At a glance
- Bread: An oblong ring crusted in sesame, narrow at one end and wide at the other, like a purse
- Cart: Sold from a glass cart, the rings hung off a pole through their holes
- Filling: A pocket slit on the spot, dusted with za'atar or stuffed with cheese
- Texture: Crisp sesame shell, chewy interior, warmed on a small griddle
- Name: Ka'ak al-asrouniyeh, the afternoon ka'ak, an everyday snack
- Country: Lebanon, the street bread of Beirut's corners (كعك)
The kaak cart is recognised by its silhouette before the bread is: a tall glass case on wheels with a pole rising out of it, the sesame rings threaded onto the pole through their own holes so they hang in rows like bags on a hook. Ka'ak (كعك) is the rare sandwich named for its bread rather than what goes inside it, and the bread is a purse, an oblong ring drawn narrow at one end and round and wide at the other, the whole outer face crusted with sesame. The vendor lifts one down, warms it until the sesame toasts and the crumb softens, slits the wide end open into a pocket, and only then asks what goes in.
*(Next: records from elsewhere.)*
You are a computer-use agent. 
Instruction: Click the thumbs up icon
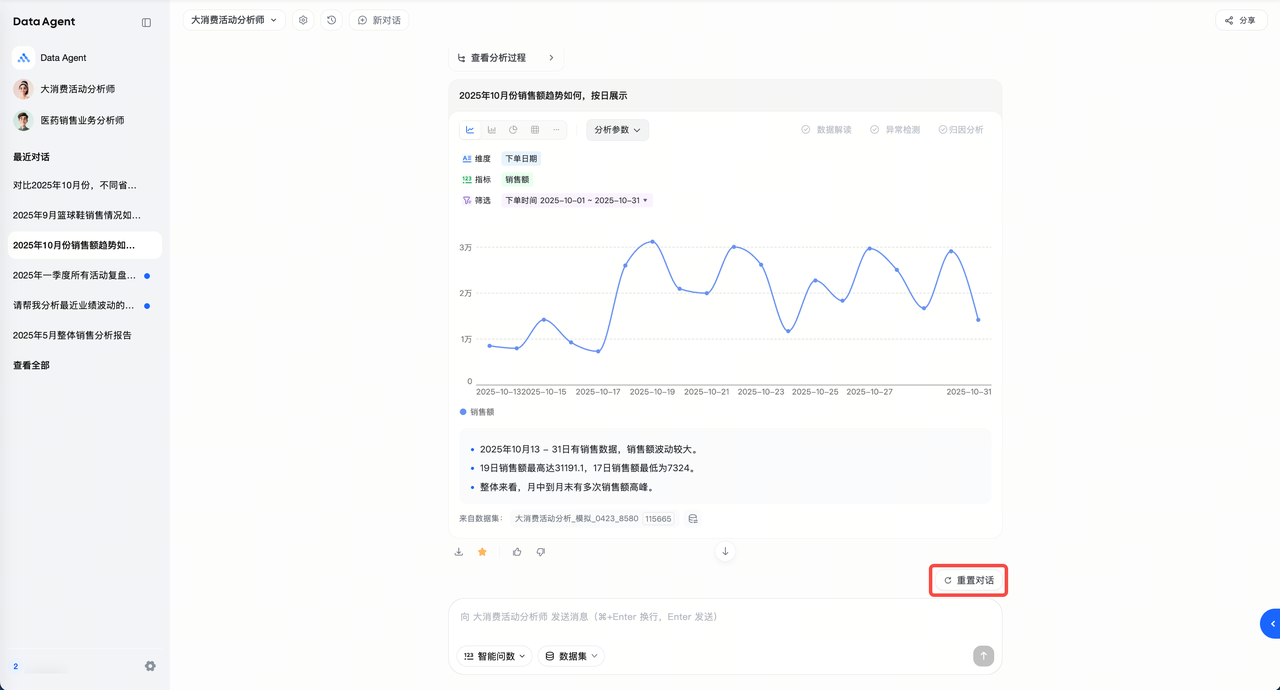tap(517, 552)
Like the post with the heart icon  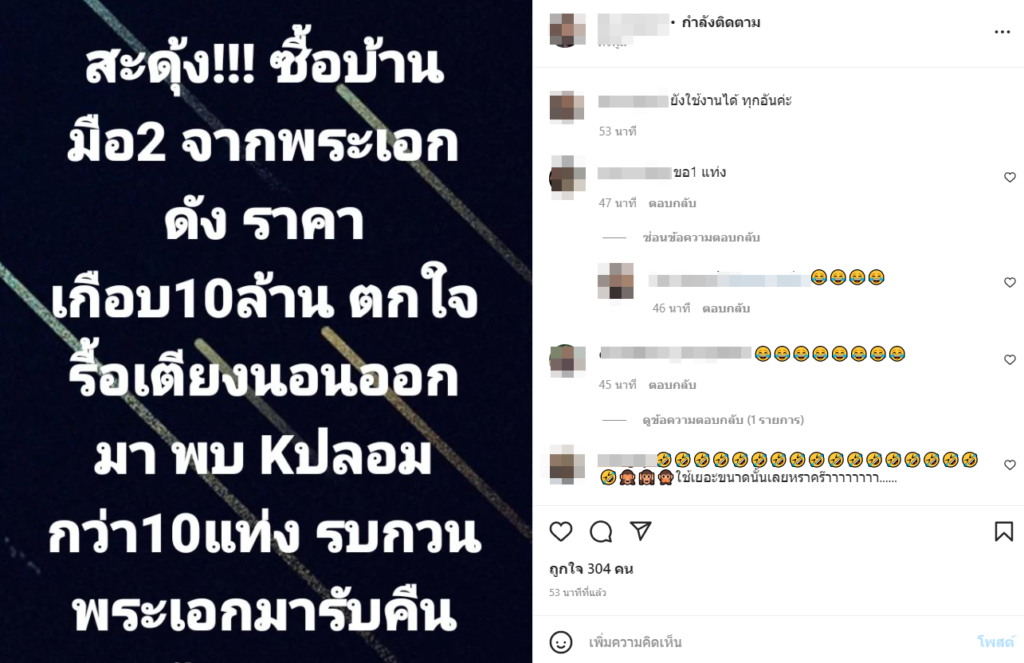(561, 532)
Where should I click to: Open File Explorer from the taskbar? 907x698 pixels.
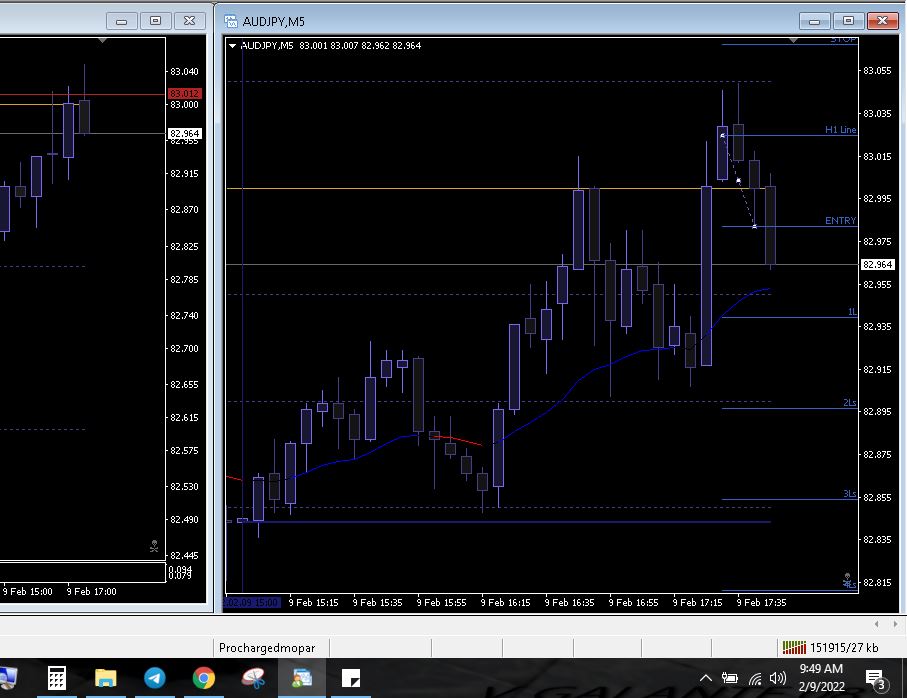click(x=106, y=679)
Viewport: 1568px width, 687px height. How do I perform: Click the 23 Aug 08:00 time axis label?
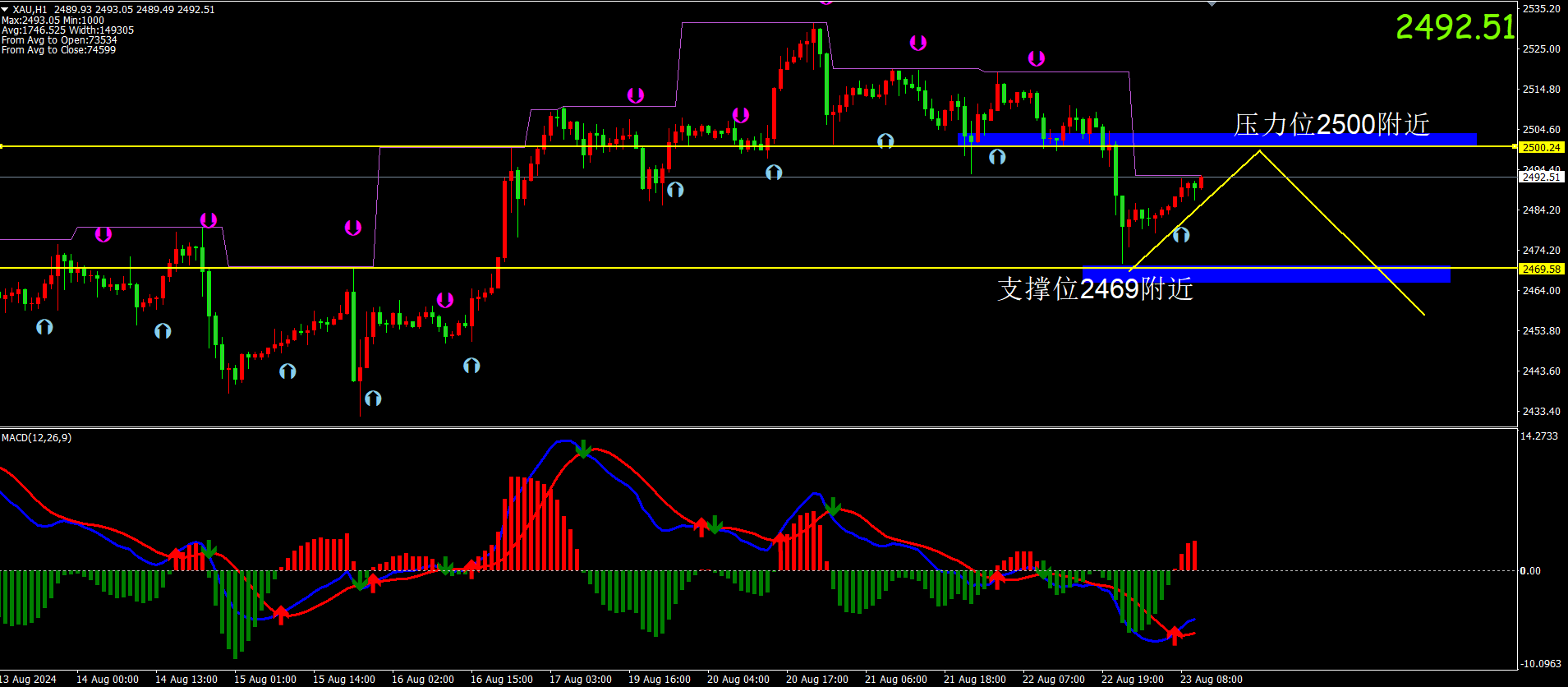point(1211,680)
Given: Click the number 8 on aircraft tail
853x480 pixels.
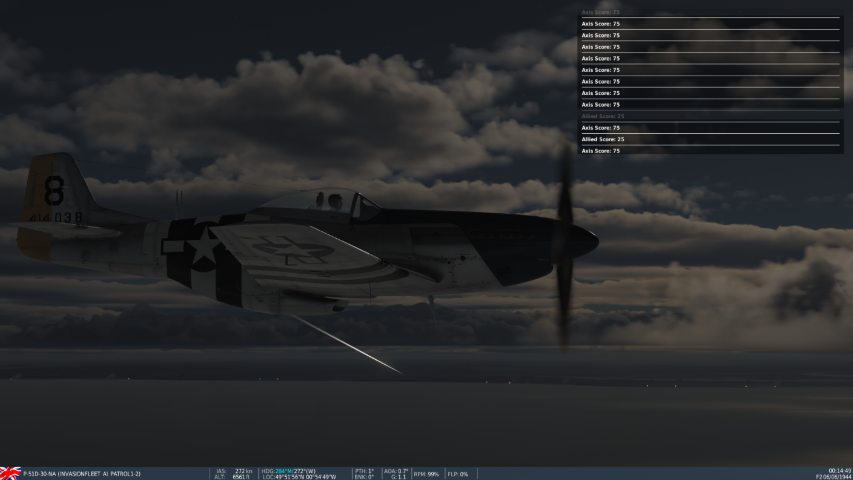Looking at the screenshot, I should pos(54,191).
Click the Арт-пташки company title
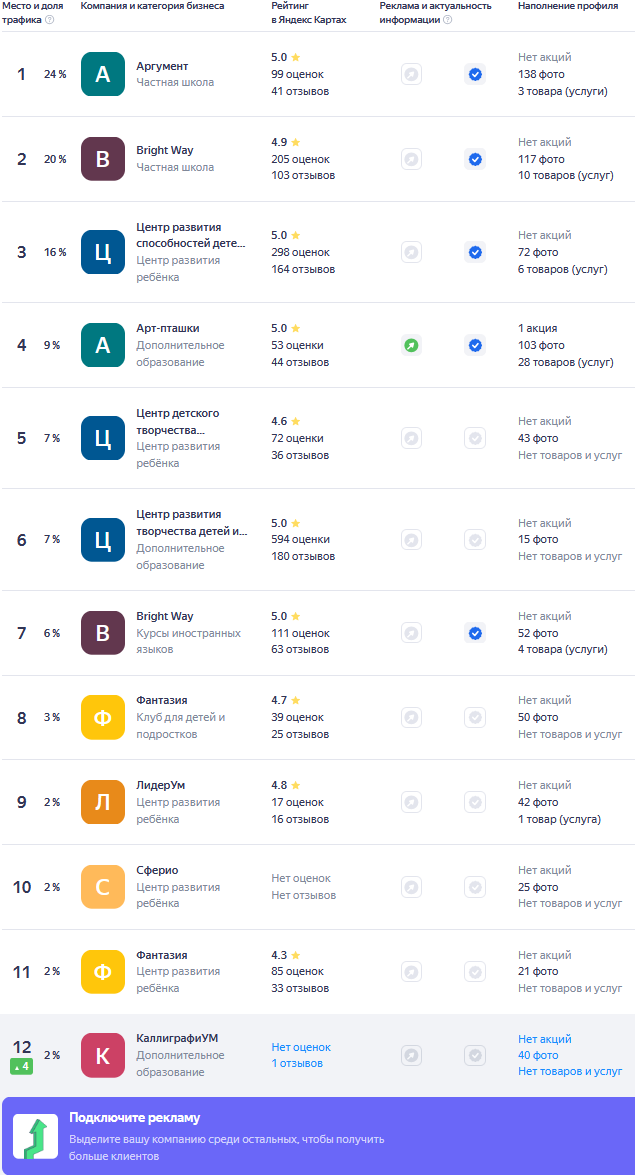The width and height of the screenshot is (635, 1175). click(168, 328)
What the bread does is unusual, because its shape is the function. The ring is not uniform; it is thin and chewy along the narrow span and fat and bready at the wide bulb, and that bulb is where the pocket is cut so the filling sits in the thick part and the thin part stays a handle. The sesame is not decoration either: pressed into the whole crust before baking, it toasts to a nutty, slightly bitter shell that is most of what the plain ka'ak tastes of. A round loaf would give none of this, no handle, no thick end to fill, no all-over sesame face.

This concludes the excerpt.